WORK TO COMPLETE →
Only the lines below from the one with "555x476 pixels. How" through the one with "You are a computer-use agent. 248x441 pixels." are to be written out, exactly and without any images.

§ §

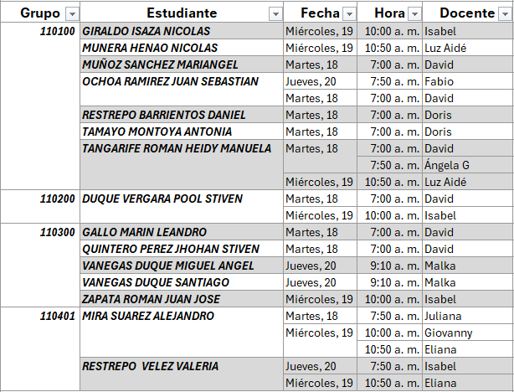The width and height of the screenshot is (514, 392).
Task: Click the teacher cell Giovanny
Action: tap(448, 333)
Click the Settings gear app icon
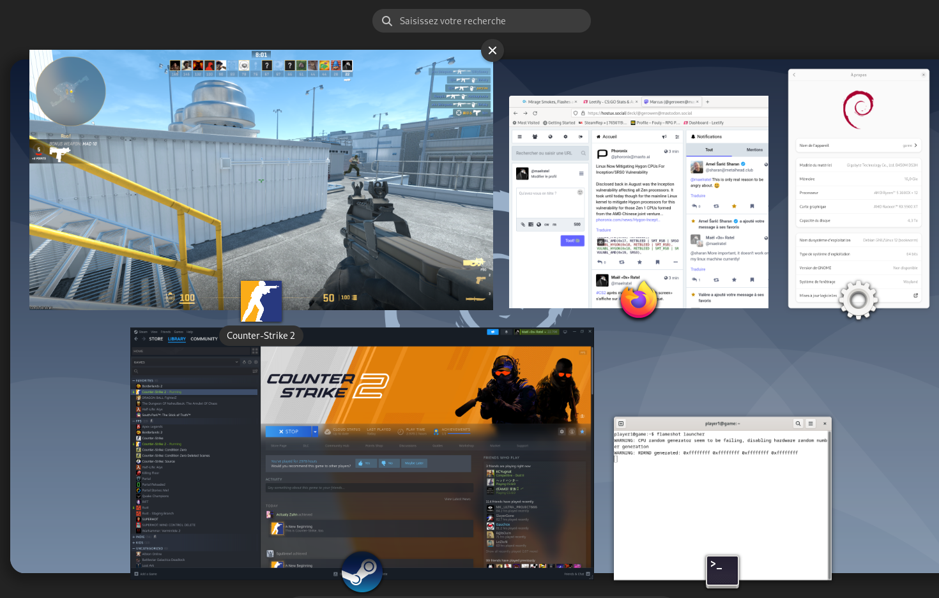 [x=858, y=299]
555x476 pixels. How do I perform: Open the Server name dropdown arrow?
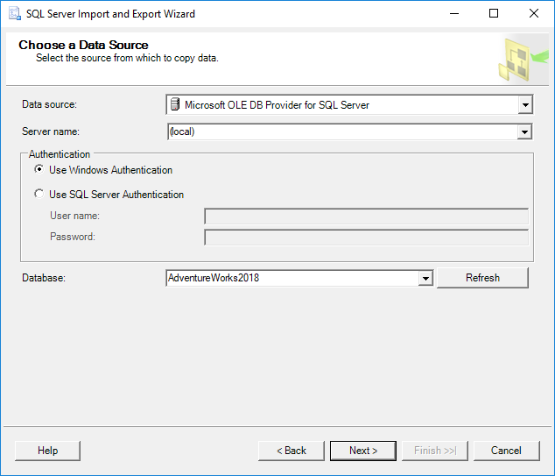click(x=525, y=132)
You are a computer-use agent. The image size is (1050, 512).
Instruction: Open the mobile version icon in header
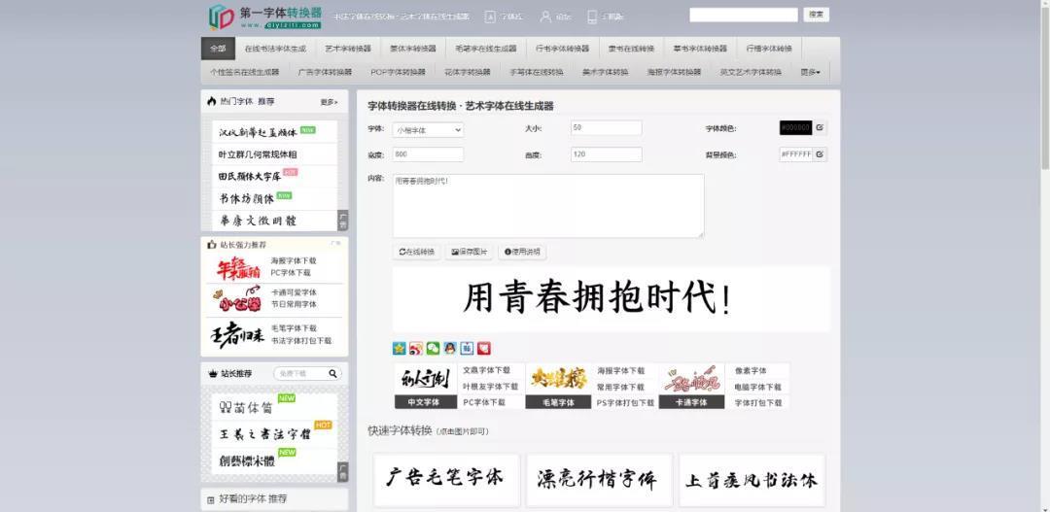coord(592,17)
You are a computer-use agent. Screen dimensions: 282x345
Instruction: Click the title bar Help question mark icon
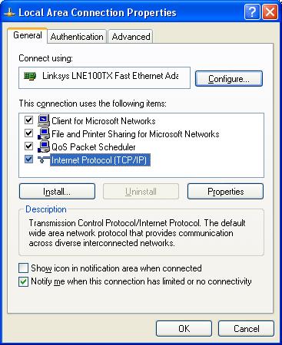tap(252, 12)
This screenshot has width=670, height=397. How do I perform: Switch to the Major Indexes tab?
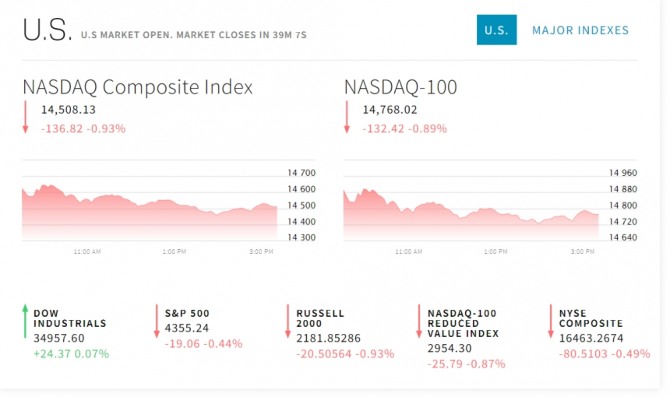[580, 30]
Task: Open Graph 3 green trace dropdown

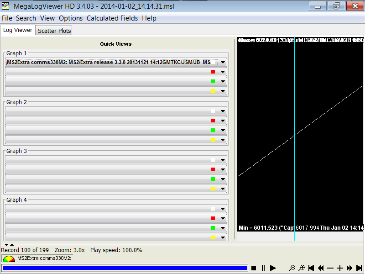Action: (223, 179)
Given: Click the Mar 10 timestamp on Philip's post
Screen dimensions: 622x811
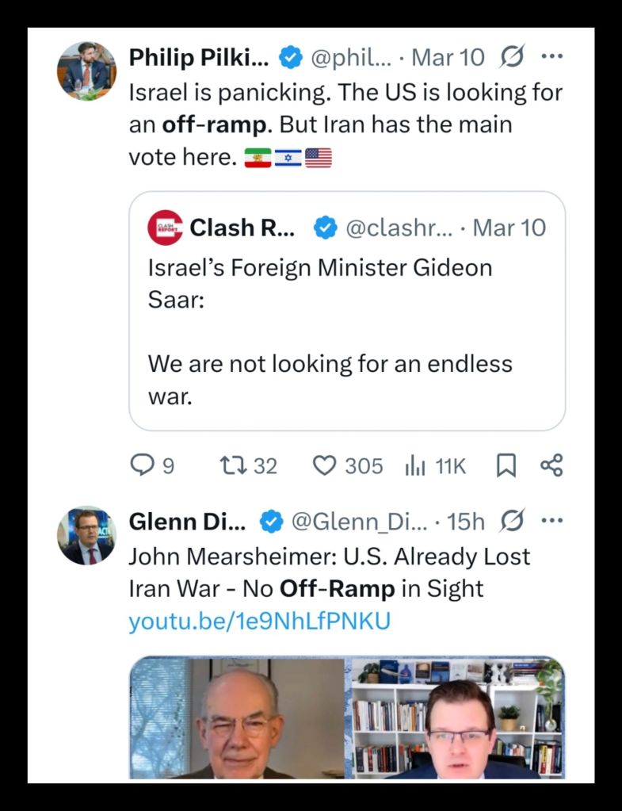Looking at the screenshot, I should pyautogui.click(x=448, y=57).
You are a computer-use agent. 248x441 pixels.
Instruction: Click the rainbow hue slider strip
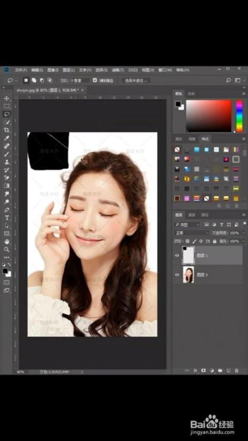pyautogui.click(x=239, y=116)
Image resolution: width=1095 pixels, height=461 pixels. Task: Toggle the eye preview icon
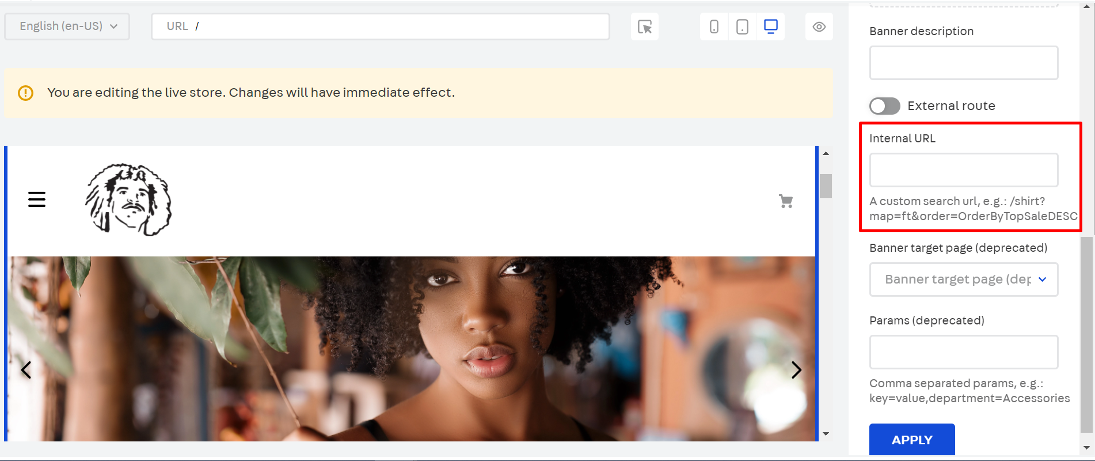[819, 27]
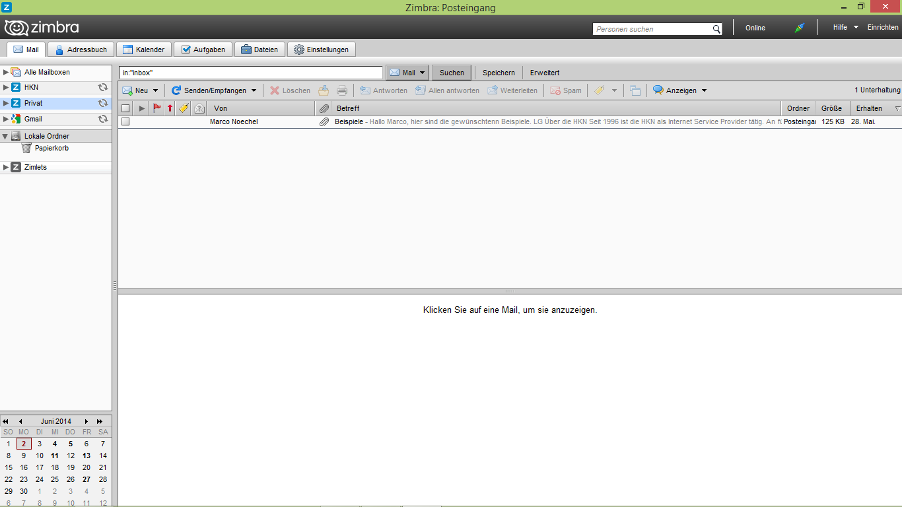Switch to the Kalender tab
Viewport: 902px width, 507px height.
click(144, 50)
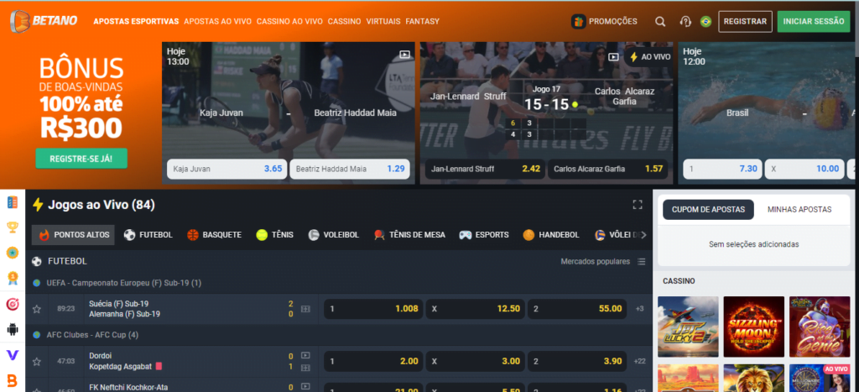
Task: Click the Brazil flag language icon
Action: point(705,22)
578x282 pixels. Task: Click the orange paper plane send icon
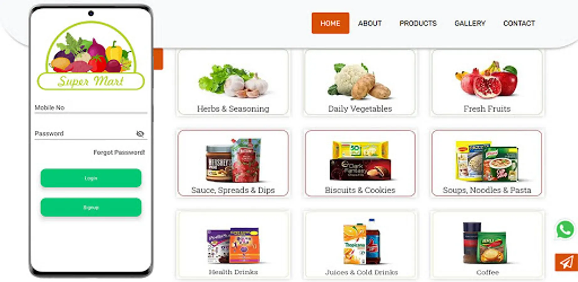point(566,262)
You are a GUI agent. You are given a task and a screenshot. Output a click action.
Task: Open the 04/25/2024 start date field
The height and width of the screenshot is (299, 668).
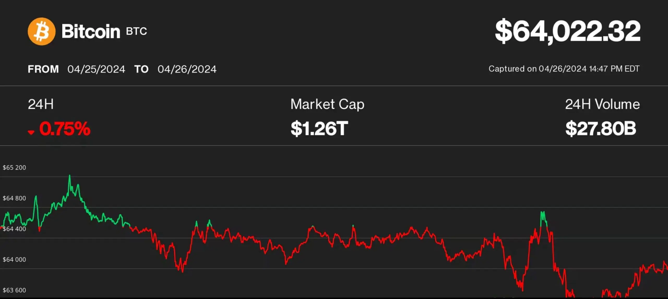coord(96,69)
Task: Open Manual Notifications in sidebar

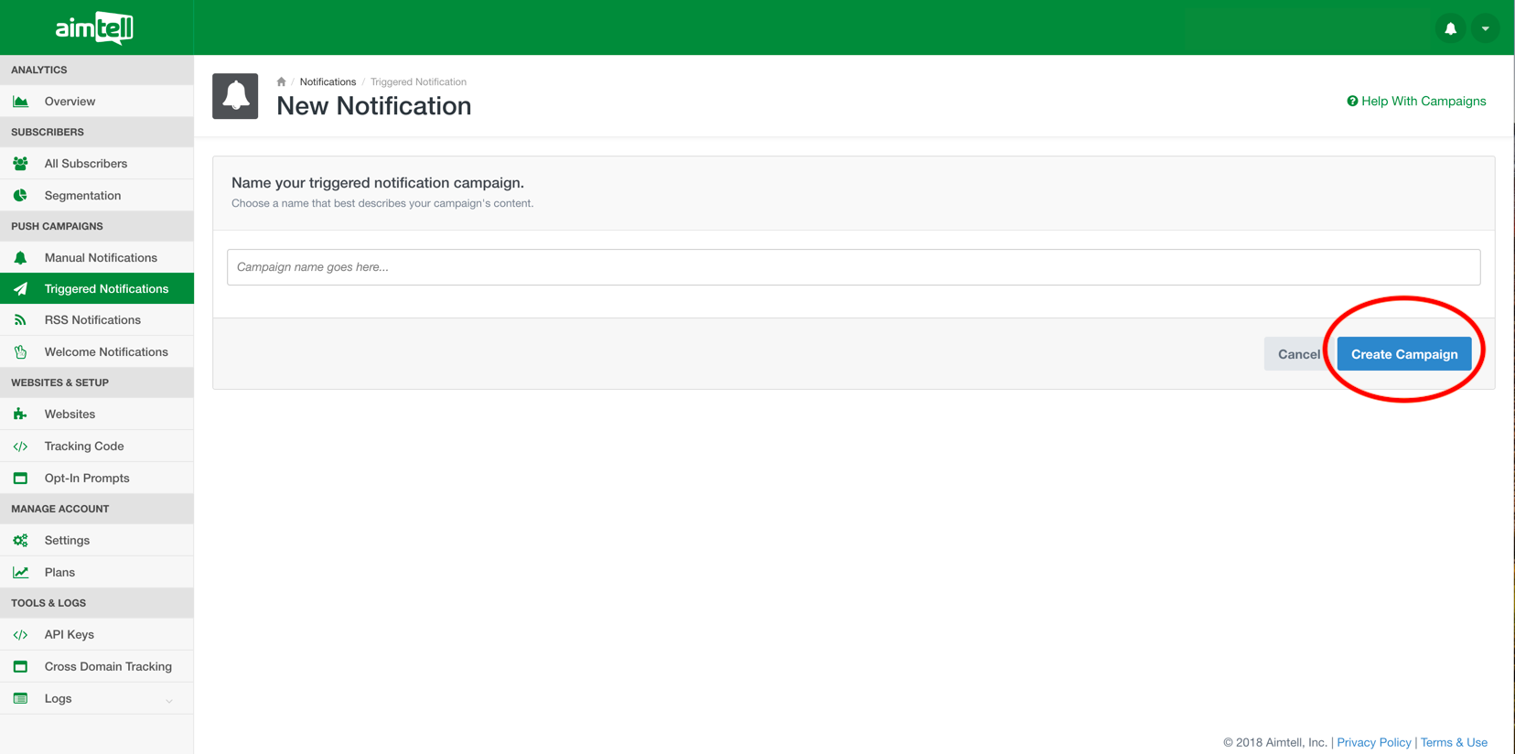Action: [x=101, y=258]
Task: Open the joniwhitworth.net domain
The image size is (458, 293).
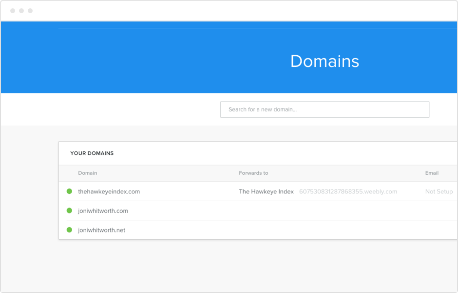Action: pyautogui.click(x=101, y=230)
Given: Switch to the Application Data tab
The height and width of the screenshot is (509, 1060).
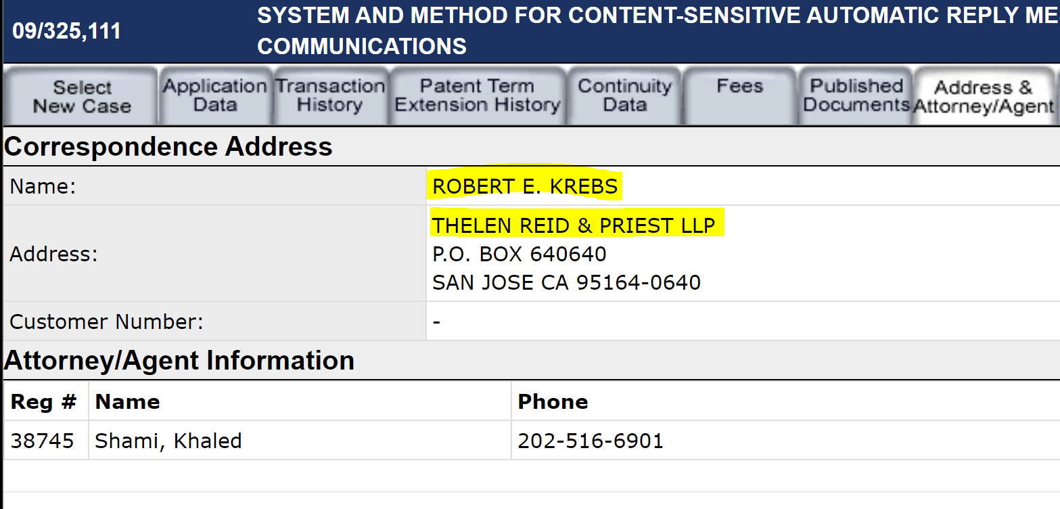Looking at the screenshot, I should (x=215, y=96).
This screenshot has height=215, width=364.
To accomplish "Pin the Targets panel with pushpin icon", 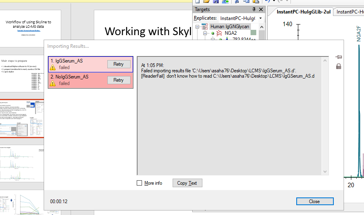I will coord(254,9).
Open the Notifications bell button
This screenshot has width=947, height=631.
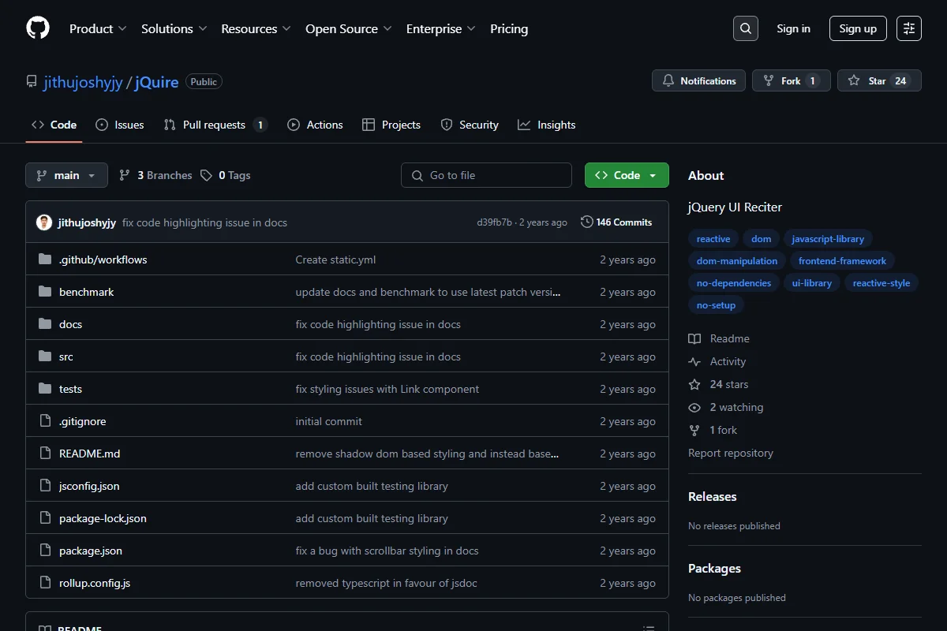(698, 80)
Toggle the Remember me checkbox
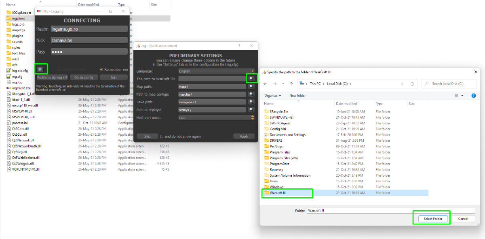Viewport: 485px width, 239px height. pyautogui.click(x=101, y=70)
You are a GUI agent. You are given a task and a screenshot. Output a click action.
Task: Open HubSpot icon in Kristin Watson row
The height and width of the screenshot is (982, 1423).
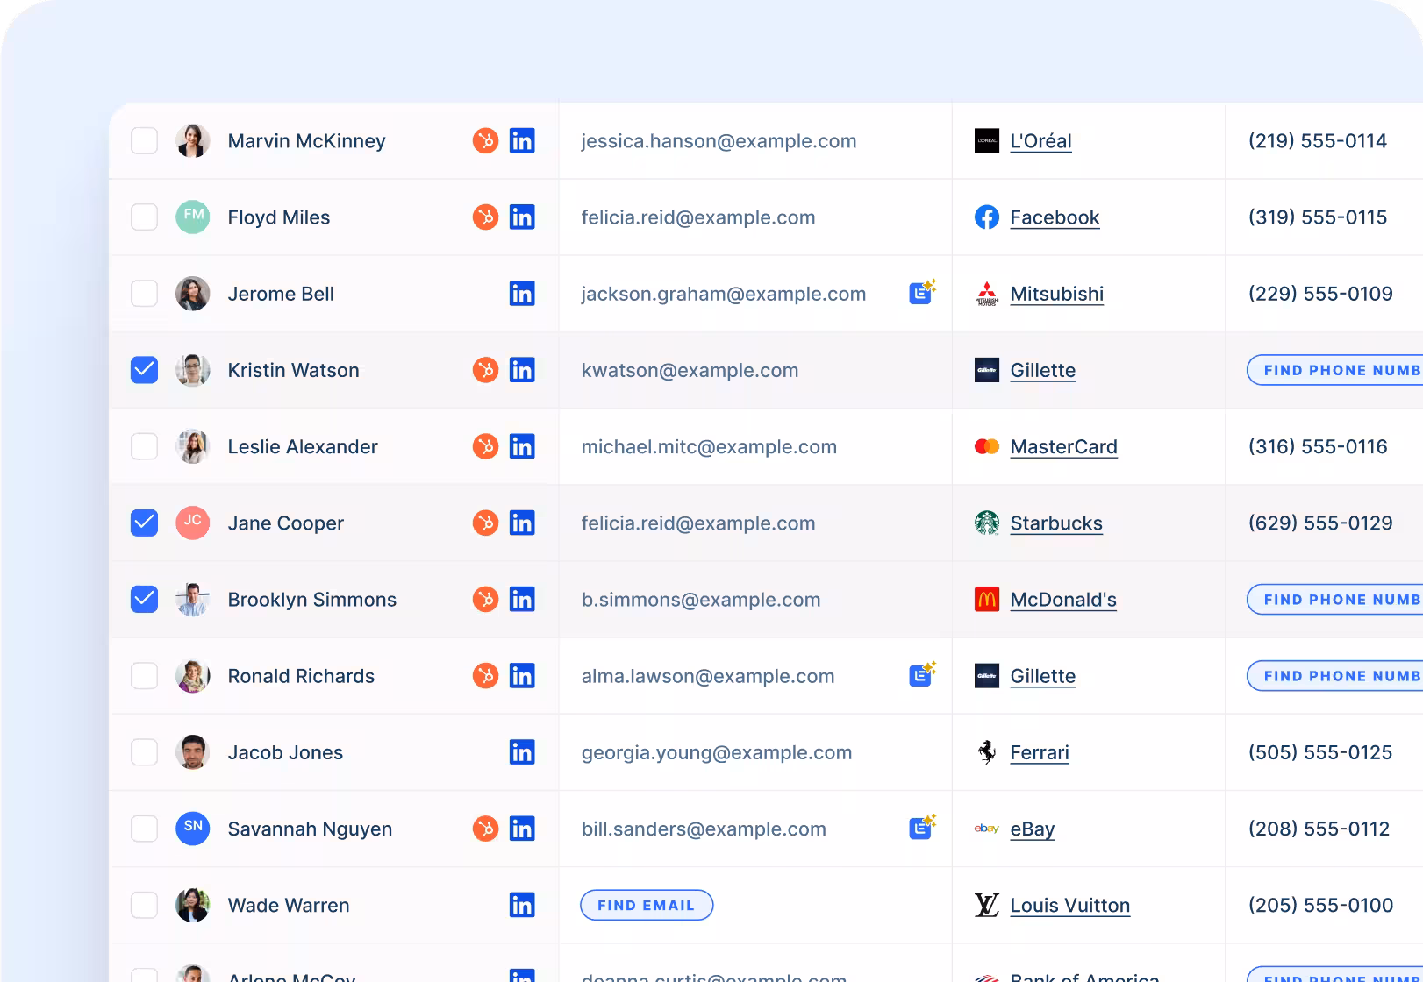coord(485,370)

§ §

TASK SOLUTION →
555x476 pixels. How do I perform: Open the Server name dropdown arrow?
click(x=525, y=132)
You are a computer-use agent. The image size is (1050, 512).
Instruction: Open the mobile version icon in header
coord(592,17)
You are a computer-use agent. Screen dimensions: 282x345
Instruction: Click the title bar Help question mark icon
tap(252, 12)
This screenshot has width=670, height=397. How do I perform: Switch to the Major Indexes tab?
[580, 30]
Task: Open Graph 3 green trace dropdown

Action: (223, 179)
Given: Click the Mar 10 timestamp on Philip's post
Screen dimensions: 622x811
Looking at the screenshot, I should pyautogui.click(x=448, y=57).
You are a computer-use agent. 248x441 pixels.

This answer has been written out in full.